Our coastlines are shifting, but the seas have always moved, just not always in ways we could see. Now, in a first-of-its-kind reconstruction, scientists have mapped the last 540 million years of global sea level change, offering the most detailed view yet of how ancient oceans have ebbed and surged over time.
The research, led by a team at Utrecht University, combines geological data from hundreds of locations around the world to build a new global sea level curve, covering the entire Phanerozoic eon—from the Cambrian explosion to the present.
This new record doesn’t just trace long-term changes, it captures thousand-year-scale fluctuations, revealing a complex dance between tectonic shifts, ice sheet cycles, and climate feedbacks. According to the team, this high-resolution curve offers crucial context for understanding modern sea level rise, and where it might go next.
One of the study’s big revelations is that past sea level highs often exceeded today's by tens of meters, especially during greenhouse climates like the Cretaceous. But unlike today's surge, those rises happened over millions of years, not centuries.
To build the curve, researchers analyzed stratigraphic sequences, focusing on sediment patterns left behind by ancient coastlines. By piecing together these clues from across continents, they created a continuous, global narrative of Earth’s shifting seas.
The implications are vast. Beyond helping climate scientists refine their models, this reconstruction could inform everything from paleogeography and fossil distribution to natural resource exploration.

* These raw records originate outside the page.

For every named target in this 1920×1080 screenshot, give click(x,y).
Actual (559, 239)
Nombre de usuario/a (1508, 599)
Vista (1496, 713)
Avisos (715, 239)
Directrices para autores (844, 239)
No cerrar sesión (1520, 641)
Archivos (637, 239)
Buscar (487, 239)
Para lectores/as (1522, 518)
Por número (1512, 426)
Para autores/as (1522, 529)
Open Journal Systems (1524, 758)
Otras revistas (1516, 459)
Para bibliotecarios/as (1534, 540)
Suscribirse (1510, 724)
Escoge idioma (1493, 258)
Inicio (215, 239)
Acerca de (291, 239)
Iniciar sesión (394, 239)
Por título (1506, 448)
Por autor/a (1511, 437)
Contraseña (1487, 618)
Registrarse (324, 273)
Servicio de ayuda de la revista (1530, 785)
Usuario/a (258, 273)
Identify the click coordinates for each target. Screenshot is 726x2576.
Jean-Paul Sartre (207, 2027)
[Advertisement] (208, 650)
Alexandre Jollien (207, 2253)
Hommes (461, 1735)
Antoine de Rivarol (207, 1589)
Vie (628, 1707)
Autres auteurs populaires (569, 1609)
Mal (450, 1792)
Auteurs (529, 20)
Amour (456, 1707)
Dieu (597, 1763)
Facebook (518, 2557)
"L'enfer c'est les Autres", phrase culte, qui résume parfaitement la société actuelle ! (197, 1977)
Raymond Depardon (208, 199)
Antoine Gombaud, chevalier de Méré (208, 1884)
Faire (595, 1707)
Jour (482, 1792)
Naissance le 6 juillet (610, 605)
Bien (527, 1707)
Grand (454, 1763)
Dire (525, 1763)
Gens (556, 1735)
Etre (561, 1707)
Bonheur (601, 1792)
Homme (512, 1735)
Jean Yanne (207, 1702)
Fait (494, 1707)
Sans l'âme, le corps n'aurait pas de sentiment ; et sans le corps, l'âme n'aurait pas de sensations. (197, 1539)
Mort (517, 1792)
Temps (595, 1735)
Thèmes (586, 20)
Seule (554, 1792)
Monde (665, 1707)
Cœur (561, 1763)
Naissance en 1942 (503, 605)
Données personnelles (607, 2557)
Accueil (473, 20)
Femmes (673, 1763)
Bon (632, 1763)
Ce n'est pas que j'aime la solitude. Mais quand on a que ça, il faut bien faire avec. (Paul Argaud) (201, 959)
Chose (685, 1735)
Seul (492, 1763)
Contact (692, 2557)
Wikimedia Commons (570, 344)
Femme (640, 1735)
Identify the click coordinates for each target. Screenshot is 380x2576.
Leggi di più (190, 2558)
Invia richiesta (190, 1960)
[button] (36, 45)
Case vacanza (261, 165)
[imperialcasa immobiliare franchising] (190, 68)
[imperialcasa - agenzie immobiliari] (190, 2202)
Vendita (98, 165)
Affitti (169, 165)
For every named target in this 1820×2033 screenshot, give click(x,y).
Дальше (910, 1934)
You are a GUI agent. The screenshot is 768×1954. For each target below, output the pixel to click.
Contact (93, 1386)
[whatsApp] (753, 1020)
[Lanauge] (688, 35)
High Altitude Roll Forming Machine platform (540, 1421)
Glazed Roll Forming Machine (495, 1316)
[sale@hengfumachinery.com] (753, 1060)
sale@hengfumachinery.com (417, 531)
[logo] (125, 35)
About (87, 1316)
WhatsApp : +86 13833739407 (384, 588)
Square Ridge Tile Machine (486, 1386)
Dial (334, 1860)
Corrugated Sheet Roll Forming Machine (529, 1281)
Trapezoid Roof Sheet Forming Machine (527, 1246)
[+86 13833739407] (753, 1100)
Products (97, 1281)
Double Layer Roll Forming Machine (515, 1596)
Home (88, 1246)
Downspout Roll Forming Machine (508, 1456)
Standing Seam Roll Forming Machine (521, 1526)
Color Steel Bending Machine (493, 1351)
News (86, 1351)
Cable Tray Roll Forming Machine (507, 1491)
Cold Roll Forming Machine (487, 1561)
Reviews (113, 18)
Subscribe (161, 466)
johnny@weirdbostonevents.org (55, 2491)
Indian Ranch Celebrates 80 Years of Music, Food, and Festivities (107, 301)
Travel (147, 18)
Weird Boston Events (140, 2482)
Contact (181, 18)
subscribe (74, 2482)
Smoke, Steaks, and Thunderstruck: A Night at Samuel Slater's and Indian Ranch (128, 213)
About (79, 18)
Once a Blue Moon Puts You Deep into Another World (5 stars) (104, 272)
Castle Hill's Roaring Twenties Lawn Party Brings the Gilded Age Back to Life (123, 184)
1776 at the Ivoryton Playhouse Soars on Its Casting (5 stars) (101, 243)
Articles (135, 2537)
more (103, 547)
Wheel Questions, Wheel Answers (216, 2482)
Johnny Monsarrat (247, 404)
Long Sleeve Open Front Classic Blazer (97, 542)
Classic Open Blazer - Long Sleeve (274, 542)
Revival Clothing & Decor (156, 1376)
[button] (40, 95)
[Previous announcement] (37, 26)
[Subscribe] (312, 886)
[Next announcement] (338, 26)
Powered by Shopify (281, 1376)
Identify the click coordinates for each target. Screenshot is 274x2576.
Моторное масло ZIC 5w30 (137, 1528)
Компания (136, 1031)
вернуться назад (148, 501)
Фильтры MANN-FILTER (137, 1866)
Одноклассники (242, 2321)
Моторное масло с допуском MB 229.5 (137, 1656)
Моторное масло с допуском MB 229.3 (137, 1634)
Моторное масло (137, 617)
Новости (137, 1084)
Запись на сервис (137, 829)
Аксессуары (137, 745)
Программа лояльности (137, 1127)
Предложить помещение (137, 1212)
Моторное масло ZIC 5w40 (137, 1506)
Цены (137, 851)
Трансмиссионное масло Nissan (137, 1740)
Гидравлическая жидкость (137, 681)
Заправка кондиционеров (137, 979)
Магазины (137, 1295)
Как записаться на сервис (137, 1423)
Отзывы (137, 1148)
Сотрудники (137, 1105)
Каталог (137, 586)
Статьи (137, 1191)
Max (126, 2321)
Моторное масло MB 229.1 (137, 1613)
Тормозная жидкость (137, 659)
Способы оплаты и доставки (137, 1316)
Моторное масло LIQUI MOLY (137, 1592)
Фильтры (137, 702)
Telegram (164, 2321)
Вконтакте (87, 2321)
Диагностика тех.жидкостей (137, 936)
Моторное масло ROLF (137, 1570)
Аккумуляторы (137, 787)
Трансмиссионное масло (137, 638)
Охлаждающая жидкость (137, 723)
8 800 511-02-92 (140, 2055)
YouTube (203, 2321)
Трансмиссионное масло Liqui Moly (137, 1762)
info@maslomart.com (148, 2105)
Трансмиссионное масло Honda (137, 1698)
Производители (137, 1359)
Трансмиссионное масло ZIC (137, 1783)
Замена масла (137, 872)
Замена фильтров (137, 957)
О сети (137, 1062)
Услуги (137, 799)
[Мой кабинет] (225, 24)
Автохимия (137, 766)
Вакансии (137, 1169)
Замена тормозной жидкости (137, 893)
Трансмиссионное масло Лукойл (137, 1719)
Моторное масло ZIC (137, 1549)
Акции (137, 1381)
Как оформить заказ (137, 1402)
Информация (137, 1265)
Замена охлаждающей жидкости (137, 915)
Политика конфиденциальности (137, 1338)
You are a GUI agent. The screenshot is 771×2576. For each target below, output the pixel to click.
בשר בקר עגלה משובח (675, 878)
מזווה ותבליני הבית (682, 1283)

Lead author Professor Peter Burgess notes that while past sea levels were often higher, the speed of today’s change is unmatched in the geologic record. “We’re now rising at a rate that would have been geologically shocking,” he says.
With the new curve available to researchers worldwide, it’s not just a look backward, it’s a tool for the future.
Because when it comes to understanding the oceans, the past is never truly gone, it’s just buried under the next wave.